(MATERIAL PROVIDED)
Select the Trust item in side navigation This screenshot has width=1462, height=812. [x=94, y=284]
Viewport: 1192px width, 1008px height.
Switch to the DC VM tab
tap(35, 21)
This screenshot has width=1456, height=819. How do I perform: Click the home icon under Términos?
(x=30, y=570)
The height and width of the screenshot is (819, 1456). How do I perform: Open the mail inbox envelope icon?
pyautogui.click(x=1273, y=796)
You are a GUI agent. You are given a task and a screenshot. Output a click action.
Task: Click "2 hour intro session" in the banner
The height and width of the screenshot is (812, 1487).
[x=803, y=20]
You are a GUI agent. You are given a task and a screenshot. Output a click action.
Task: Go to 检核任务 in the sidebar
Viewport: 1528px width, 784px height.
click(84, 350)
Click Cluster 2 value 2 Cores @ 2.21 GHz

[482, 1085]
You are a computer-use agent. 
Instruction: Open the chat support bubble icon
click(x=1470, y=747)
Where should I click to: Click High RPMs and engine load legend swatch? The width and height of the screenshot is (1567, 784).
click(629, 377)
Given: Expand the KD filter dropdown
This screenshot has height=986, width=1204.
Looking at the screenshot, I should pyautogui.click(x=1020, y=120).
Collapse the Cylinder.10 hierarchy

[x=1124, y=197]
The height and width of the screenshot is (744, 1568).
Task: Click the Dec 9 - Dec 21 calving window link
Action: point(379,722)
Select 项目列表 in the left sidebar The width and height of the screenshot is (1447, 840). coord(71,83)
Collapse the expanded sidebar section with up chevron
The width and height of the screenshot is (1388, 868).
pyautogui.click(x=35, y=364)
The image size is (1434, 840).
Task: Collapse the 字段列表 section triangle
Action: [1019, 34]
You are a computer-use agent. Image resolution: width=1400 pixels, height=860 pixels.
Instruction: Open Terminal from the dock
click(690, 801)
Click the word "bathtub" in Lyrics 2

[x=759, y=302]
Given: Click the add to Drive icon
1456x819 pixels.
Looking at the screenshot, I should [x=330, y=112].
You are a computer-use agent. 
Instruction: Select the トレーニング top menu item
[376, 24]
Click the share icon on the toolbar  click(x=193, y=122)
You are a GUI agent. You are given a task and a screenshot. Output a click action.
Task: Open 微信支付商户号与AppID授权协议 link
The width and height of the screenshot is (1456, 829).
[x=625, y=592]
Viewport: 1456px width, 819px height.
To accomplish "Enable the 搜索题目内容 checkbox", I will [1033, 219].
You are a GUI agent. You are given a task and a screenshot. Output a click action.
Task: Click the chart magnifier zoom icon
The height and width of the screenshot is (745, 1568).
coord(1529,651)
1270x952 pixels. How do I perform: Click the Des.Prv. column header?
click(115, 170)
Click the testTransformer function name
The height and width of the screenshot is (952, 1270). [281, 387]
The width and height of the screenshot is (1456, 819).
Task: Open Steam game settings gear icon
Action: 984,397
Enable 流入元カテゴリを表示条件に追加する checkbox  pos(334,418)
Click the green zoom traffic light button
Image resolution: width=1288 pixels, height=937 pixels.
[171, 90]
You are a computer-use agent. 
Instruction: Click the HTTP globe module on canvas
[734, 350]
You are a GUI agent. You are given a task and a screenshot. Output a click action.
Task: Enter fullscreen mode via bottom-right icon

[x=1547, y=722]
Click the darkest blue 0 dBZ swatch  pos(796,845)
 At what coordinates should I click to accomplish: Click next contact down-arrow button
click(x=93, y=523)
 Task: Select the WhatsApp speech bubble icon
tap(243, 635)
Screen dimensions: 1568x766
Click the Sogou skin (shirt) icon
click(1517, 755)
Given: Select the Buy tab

(AIM OF THE TASK)
Reproduce exactly the line that contains "Image resolution: width=1288" together with each line after it to the end of the entries; include no other lines.

(ANSWER SECTION)
Image resolution: width=1288 pixels, height=937 pixels.
[171, 90]
You are a computer-use agent. 
Instruction: Click the HTTP globe module on canvas
[734, 350]
You are a GUI agent. You are given a task and a screenshot. Output a click action.
Task: Enter fullscreen mode via bottom-right icon

[x=1547, y=722]
Click the darkest blue 0 dBZ swatch  pos(796,845)
 At what coordinates should I click to accomplish: Click next contact down-arrow button
click(x=93, y=523)
 Task: Select the WhatsApp speech bubble icon
tap(243, 635)
Screen dimensions: 1568x766
Click the Sogou skin (shirt) icon
click(1517, 755)
Given: Select the Buy tab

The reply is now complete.